You can always turn them off with a twist. Mechanical style. All e-switch lights have some amount of parasitic drain. The Thorfire S70S has a crazy high 4,430 micro amp drain and it only has a single green led switch light. Compare that to the Q8 at 123 microamps. So it’s best to always cut the power.
I don’t think the MCU is regulated.
Here’s a previous comment by Toykeeper about making it so you can shut off the aux LED board and all 4 button LED’s:
One possible option for turning off aux LED’s is a component called a bistable or latching reed switch. Some of those I’m finding spec sheets for are very small - about the size of a 1/4W resistor - but I’m not sure where to buy them.
It might be possible to wire one in series with the aux LED board, and if it can be located close to the lens, trigger it with a neodymium magnet.
Normal reed switches are momentary. Latching reed switches switch on or off depending on the direction of the magnetic field.
On Fireflies lights so far, the buttons have 4 LEDs:
… and the aux LED boards have more variety:
The 2 controllable button LEDs could have low and high modes, but this option isn’t compiled into the firmware because Fireflies didn’t want it. It doesn’t really make much sense when the other 2 are always on.

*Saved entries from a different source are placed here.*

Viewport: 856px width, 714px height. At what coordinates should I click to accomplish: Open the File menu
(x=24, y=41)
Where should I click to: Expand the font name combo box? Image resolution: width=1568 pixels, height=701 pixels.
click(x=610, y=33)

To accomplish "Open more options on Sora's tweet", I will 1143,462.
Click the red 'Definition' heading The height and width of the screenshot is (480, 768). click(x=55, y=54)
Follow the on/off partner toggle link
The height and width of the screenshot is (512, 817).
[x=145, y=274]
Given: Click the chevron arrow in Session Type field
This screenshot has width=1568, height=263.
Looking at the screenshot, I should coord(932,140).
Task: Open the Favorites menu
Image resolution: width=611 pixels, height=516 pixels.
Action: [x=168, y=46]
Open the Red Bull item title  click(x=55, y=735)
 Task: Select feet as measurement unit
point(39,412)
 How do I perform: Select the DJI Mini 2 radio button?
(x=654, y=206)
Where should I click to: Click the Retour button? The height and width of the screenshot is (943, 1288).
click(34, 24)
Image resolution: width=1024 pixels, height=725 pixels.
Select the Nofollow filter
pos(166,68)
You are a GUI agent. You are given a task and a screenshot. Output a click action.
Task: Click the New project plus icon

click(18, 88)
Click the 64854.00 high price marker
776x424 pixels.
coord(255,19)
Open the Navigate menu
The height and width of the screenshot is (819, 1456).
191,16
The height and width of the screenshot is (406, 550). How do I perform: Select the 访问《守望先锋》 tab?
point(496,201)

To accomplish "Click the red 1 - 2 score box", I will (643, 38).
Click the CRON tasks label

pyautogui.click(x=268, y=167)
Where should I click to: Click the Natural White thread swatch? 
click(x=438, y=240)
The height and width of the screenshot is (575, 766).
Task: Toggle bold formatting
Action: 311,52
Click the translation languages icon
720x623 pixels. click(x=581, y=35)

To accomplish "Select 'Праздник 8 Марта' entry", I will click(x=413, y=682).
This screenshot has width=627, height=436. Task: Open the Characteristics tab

The aux LED boards typically have potentiometers to manually adjust the brightness, and the adjustment range tends to go from ~200 uA to ~800 uA. However, the pots are physically inaccessible on some lights, like the PL47.
The aux LED boards also typically have their own built-in LVP:
Because of the way this LVP function is implemented, and the way it attempts to regulate aux LED brightness, the aux LED boards cannot do low and high modes controlled by the MCU.
There is no LVP on the 2 hardwired button LEDs. Also, there is not yet any LVP in Anduril while it’s asleep, so if voltage drops too far during standby it won’t respond until after the user wakes it up. But the aux LED board LVP is always active, which helps a lot since it draws about 98% of the power during standby.